- _Assignment_:
Pick every line out of the entries below that has the string "This", and copy it.

───── Provided entries ─────

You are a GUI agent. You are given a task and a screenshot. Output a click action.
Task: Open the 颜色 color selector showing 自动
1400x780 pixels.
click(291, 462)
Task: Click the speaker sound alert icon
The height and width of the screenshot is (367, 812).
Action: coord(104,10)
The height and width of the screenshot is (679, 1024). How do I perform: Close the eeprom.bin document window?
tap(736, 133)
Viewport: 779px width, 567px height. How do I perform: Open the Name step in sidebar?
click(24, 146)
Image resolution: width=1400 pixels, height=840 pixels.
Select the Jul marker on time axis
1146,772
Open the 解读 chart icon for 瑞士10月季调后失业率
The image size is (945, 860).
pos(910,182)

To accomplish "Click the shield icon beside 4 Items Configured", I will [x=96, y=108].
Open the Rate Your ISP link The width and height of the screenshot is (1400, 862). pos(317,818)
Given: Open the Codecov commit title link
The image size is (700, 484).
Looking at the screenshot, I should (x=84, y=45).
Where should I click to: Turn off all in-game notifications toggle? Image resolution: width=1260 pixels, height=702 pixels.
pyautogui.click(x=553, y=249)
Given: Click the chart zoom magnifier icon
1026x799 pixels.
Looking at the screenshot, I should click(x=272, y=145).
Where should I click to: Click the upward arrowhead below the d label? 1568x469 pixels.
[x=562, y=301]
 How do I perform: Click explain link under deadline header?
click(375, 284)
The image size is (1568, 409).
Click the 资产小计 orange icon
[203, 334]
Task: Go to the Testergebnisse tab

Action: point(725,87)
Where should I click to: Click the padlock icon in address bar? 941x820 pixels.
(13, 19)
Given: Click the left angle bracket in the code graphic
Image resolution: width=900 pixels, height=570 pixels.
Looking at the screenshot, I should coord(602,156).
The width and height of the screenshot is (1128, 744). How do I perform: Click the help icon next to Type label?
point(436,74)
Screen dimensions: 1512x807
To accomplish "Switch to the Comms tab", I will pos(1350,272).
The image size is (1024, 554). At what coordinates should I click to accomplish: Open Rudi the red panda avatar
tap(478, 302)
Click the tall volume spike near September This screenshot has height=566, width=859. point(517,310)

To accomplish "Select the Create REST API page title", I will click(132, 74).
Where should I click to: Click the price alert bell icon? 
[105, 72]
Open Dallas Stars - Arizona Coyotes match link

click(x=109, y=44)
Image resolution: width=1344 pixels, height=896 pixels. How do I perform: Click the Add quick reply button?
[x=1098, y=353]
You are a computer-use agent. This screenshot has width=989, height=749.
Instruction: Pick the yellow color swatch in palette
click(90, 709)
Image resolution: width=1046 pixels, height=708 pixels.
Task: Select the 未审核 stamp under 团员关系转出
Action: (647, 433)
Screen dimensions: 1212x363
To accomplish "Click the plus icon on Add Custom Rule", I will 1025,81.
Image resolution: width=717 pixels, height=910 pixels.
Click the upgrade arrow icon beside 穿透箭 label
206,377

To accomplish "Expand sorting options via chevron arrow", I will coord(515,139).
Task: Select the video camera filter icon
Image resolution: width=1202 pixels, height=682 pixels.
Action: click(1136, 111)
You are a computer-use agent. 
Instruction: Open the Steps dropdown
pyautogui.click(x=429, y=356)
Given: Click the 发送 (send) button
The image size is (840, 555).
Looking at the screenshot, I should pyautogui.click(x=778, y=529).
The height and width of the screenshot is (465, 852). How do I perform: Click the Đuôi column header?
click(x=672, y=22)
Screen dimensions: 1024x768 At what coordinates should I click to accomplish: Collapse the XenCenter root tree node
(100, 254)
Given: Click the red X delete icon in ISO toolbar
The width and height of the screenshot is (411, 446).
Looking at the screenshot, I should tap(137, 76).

─────

- _Answer below_:
Click the tall volume spike near September This screenshot has height=566, width=859. point(517,310)
You are a computer-use agent. This screenshot has width=989, height=749.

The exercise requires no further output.